DOUTRINA
Sinceridade
Nós podíamos compor um número inteiro d'O Gaiato com aquelas cartas que normalmente se recebem durante a quinzena; podíamos. E haviam de fazer bem às almas, pelo alimento adequado que vem em suas regras. Porém, como o nosso jornal é muito pequenino e são muito grandes as coisas que os redactores têm para dizer, só de longe a longe aqui aparece alguma:
«Pedia o favor de ler esta carta até ao fim, porque não é de elogios mas só de agradecimentos.
Não o conheço pessoalmente, mas admiro a Obra da Rua e apaixonei-me por ela, desde a hora em que em Coimbra, onde estava de passagem, ouvi dizer a um garoto da rua que chorava de gratidão: 'Coitadinho do senhor Padre Américo! Fez-se pobre por nossa causa!'
Deu-me também vontade de chorar. Deve ter sido muito sincera e muito verdadeira uma tal doação, para assim arrancar lágrimas de gratidão.
Pois também eu, hoje, queria agradecer o bem que V. me fez. Li todos os volumes do Pão dos Pobres e leio sempre O Gaiato. Sempre que abro um livro seu, parece-me ouvir a voz de Jesus. É o Espírito Santo que fala à minha alma. É como uma leitura do Evangelho.

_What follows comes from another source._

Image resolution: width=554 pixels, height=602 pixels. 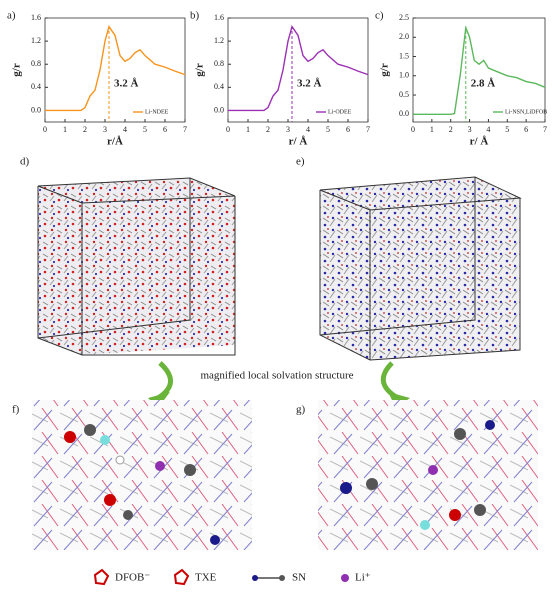 I want to click on y-tick-label: 1.5, so click(x=404, y=56).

Muitas frases abrem-me horizontes novos e gosto de ler devagar, a saborear a voz do Mestre. Quanto bem Jesus me tem feito com esta leitura! É bem certo que o Pobre é uma segunda Eucaristia que esconde Jesus.
Já por várias vezes agradeci a Deus, na Sagrada Comunhão, a graça de nos ter dado a si. Sei que V., no fim de contas, nada é e nada vale e que não passa de um reles instrumento nas mãos do Senhor; mas, nem por isso deixo de agradecer, porque é um instrumento livre e tem o mérito altíssimo da boa vontade e de um pouco de esforço.
Obrigado, meu Padre. Gostaria de lhe beijar as mãos, de o ver e ouvir. Não posso. Não tenho dinheiro para uma viagem a Paço de Sousa. Ofereço este sacrifício pelo seu Apostolado.
Era isto o que desejava dizer. Peço perdão do tempo roubado, mas vou dentro em breve sair de Portugal e não queria ir embora sem agradecer.
Não assino esta carta, porque o meu nome nada vale e nada lhe diria e, também, porque quero este agradecimento puro e escondido. No Céu saberá quem a escreveu.
Meu Padre, reze por mim, que creio na Comunhão dos Santos.
Rezarei também para que V. nos dê sempre o exemplo duma caridade ardente e duma humildade profunda.
Um Cristão».
Quero sublinhar nesta carta aquele «deve ter sido muito sincera e muito verdadeira uma tal doação, para assim arrancar lágrimas de gratidão».
Foi, sim, meu senhor. Esta sinceridade não pode ser rasgada para lançar no cesto dos papéis velhos. São injúrias tamanhas, meu senhor, que só por Seu amor se podem sofrer.